An exact copy of all the entries is what is needed here.
________________________
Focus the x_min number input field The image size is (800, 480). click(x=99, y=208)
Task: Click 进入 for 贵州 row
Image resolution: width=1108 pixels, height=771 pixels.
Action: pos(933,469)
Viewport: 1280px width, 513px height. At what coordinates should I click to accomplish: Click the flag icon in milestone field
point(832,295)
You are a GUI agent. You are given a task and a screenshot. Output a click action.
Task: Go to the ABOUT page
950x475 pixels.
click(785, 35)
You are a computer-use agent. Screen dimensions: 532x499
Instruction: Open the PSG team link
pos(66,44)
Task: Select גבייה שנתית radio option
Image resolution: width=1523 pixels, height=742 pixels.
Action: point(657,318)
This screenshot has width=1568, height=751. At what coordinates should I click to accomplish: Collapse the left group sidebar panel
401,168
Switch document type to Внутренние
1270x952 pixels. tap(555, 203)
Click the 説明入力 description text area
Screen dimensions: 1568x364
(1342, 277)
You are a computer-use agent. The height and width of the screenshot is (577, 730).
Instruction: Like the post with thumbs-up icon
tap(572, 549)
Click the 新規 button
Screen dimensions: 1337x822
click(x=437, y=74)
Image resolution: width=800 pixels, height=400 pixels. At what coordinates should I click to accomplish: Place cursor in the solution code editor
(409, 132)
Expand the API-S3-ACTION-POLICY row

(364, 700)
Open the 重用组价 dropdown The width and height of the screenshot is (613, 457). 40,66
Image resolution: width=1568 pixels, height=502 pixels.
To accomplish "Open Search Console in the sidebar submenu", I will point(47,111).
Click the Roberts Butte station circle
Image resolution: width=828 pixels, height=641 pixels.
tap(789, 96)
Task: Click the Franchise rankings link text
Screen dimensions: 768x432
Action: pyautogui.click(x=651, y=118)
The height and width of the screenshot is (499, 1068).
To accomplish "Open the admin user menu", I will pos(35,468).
________________________
● **Solution**:
Focus the x_min number input field The image size is (800, 480). click(x=99, y=208)
Task: Click 进入 for 贵州 row
Image resolution: width=1108 pixels, height=771 pixels.
Action: pos(933,469)
Viewport: 1280px width, 513px height. At what coordinates should I click to accomplish: Click the flag icon in milestone field
point(832,295)
You are a GUI agent. You are given a task and a screenshot. Output a click action.
Task: Go to the ABOUT page
950x475 pixels.
click(785, 35)
You are a computer-use agent. Screen dimensions: 532x499
Instruction: Open the PSG team link
pos(66,44)
Task: Select גבייה שנתית radio option
Image resolution: width=1523 pixels, height=742 pixels.
Action: point(657,318)
This screenshot has width=1568, height=751. At what coordinates should I click to accomplish: Collapse the left group sidebar panel
401,168
Switch document type to Внутренние
1270x952 pixels. tap(555, 203)
Click the 説明入力 description text area
Screen dimensions: 1568x364
(1342, 277)
You are a computer-use agent. The height and width of the screenshot is (577, 730).
Instruction: Like the post with thumbs-up icon
tap(572, 549)
Click the 新規 button
Screen dimensions: 1337x822
click(x=437, y=74)
Image resolution: width=800 pixels, height=400 pixels. At what coordinates should I click to accomplish: Place cursor in the solution code editor
(409, 132)
Expand the API-S3-ACTION-POLICY row

(364, 700)
Open the 重用组价 dropdown The width and height of the screenshot is (613, 457). 40,66
Image resolution: width=1568 pixels, height=502 pixels.
To accomplish "Open Search Console in the sidebar submenu", I will point(47,111).
Click the Roberts Butte station circle
Image resolution: width=828 pixels, height=641 pixels.
tap(789, 96)
Task: Click the Franchise rankings link text
Screen dimensions: 768x432
Action: pyautogui.click(x=651, y=118)
The height and width of the screenshot is (499, 1068).
To accomplish "Open the admin user menu", I will pos(35,468).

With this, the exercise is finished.